A delicious romance stuffed with great food and wonderful characters who will make you cry and laugh when your stomach isn’t growling.

Life is full of surprises, as the saying goes, and as one travels its path one must navigate through swamps and over boulders, the pessimists among us always hearing thunder in the distance and the optimists meeting adversity with a Billy Joel tune. In First Course, Jenn Bouchard takes the reader on a short excursion along life’s path with a beautiful story during which her protagonist, Janie, or as her sister calls her “Jae Jae,” surmounts tragedy while cooking delicious food and cautiously falling in love. Set mostly in Maine, some have called the book a “beach read,” but it’s complex narrator and her compelling observations make it much more than that. In fact, there is only one meaningful scene at the shoreline, at Peak’s Island, near Portland, where the dialogue between Janie and Rocky is certainly more compelling than the view of the ocean.
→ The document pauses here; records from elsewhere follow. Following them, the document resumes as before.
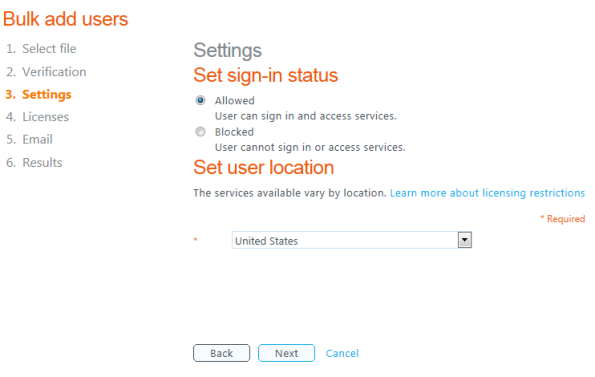Viewport: 595px width, 377px height.
Task: Cancel the bulk add wizard
Action: click(x=342, y=353)
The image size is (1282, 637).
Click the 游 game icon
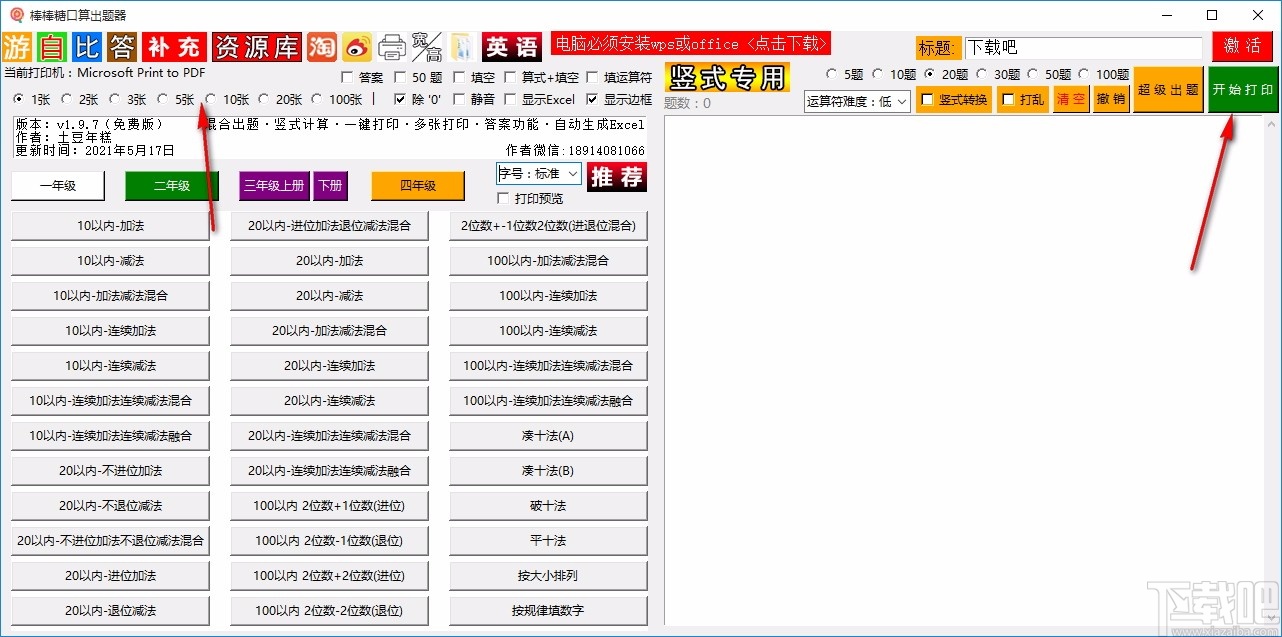(x=16, y=46)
Crostini and watermelon margaritas early in the story are meant to dampen the disappointment of a runaway boyfriend and loss of a job. The departing boyfriend, Cole, is the novel’s antagonist. He is easy to dislike, particularly if one is put off by self-centered dudes from California. But the real tragedy in the story occurs soon after Janie’s first sip of the margarita, and she is soon on her way to join her sister, Alyssa, in Cape Elisabeth, at the family summer house where, despite its rocky coastline, the story’s swamp of tragedy awaits. What follows is a couple of months, late summer and early fall, through which the author beautifully guides her characters in and out of heartbreak, confusion, and at last triumph. The writing is smooth and the action is evenly paced. The characters are well developed by the author, who magnificently juxtaposes their personalities to highlights their strengths and flaws: the boyfriends, Lance, Mark, Cole and Rocky; Janie’s mother Corinne and Lance’s mother Meredith; Alyssa’s husband, dastardly at first but soon redeemed, and Cole, who gets close to improving, but remains impossible to like. By the end of the novel a reader really knows these people, a tribute to the author’s careful development of them by their interactions with each other and the narrator.

A year elapses near the end of the novel, and closure arrives, as it should in a good romance. But the end is multi-dimensional, believable and yet elegantly uplifting, with a final touch of humor. As Janie says, “My whole life is in one room.” It’s not the customary kiss on the beach at sunset. It’s a wonderful moment, a capsule of sensory appreciation the reader can pocket to enjoy over and over. Oh, and was food mentioned? The books plot is energized with good food, from homemade biscuits with bacon, meatballs, pizza, and spinach and mushroom wantons. We’ll overlook the rancid gorgonzola. Janie had nothing to do with that.